▶ **Task requirements**
Reproduce the records exactly, beginning with their first line and ending with the line that contains "Given: Click the checked", and output nothing more.

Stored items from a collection
* * * * * * *

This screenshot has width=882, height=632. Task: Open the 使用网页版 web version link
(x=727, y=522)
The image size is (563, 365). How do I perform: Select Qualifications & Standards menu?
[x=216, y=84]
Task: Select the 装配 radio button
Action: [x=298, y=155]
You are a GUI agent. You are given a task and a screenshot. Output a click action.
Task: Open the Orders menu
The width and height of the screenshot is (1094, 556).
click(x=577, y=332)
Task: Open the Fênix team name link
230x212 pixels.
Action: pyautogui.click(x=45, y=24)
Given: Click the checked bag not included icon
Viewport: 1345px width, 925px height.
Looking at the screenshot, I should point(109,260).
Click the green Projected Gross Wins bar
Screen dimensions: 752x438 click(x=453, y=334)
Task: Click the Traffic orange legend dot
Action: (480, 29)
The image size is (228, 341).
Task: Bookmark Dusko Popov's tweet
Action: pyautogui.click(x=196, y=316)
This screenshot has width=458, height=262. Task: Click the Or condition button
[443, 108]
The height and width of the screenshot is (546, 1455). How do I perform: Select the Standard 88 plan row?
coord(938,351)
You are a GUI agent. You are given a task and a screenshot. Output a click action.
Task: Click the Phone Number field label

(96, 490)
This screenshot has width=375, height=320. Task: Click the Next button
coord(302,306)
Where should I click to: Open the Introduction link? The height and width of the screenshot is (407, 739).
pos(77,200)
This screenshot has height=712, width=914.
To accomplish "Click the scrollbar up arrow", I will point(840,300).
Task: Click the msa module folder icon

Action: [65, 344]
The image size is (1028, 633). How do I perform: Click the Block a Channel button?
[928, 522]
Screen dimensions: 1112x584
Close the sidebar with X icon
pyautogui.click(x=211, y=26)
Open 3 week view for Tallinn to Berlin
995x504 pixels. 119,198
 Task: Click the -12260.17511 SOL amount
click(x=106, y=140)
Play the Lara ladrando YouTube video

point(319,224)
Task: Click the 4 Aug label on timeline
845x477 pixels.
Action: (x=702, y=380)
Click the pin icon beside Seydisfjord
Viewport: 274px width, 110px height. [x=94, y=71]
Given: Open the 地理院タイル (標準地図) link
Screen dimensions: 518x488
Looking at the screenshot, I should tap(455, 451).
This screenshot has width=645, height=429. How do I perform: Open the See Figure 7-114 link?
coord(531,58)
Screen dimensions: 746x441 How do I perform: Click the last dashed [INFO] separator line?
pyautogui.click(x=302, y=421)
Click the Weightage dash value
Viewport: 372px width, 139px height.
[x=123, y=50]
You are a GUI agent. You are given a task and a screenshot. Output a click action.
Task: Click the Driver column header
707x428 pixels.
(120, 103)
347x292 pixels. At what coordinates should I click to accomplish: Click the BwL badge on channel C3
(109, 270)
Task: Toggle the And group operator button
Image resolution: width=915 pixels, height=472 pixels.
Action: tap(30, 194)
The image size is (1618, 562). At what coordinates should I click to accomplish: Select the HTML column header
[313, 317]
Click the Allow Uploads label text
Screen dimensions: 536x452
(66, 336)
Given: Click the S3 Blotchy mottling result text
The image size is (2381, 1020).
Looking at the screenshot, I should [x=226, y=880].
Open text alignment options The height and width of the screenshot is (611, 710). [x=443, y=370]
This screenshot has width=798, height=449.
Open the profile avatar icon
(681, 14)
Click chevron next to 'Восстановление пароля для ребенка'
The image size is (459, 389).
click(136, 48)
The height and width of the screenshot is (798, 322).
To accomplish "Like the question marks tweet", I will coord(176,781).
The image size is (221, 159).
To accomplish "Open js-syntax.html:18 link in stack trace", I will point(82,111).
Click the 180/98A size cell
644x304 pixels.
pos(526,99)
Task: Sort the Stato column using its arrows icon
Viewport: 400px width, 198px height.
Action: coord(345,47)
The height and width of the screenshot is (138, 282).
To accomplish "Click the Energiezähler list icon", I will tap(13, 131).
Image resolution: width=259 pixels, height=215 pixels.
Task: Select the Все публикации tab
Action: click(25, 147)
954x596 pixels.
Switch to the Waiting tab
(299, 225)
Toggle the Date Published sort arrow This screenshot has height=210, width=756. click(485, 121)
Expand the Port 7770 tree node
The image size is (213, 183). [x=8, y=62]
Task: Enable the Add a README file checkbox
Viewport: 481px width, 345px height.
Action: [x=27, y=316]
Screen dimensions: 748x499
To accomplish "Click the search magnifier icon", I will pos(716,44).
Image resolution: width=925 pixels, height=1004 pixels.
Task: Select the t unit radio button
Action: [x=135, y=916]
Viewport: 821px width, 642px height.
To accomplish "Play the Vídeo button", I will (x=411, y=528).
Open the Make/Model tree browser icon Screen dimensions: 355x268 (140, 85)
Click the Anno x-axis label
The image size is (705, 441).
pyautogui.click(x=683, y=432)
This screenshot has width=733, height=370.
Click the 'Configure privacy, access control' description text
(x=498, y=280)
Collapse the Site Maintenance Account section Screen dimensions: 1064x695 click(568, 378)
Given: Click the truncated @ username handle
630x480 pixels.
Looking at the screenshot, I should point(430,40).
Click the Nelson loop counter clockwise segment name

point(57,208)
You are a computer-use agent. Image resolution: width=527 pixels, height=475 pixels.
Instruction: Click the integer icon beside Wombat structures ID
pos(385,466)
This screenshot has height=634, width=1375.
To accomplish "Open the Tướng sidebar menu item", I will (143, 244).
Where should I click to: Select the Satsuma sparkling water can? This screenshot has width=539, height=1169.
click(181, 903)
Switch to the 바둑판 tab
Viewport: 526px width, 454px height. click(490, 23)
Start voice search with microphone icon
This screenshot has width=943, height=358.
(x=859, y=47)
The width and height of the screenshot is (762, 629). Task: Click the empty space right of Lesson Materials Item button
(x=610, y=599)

* * * * * * *

▶ **Reply**
This screenshot has width=882, height=632. Task: Open the 使用网页版 web version link
(x=727, y=522)
The image size is (563, 365). How do I perform: Select Qualifications & Standards menu?
[x=216, y=84]
Task: Select the 装配 radio button
Action: [x=298, y=155]
You are a GUI agent. You are given a task and a screenshot. Output a click action.
Task: Open the Orders menu
The width and height of the screenshot is (1094, 556).
click(x=577, y=332)
Task: Open the Fênix team name link
230x212 pixels.
Action: pyautogui.click(x=45, y=24)
Given: Click the checked bag not included icon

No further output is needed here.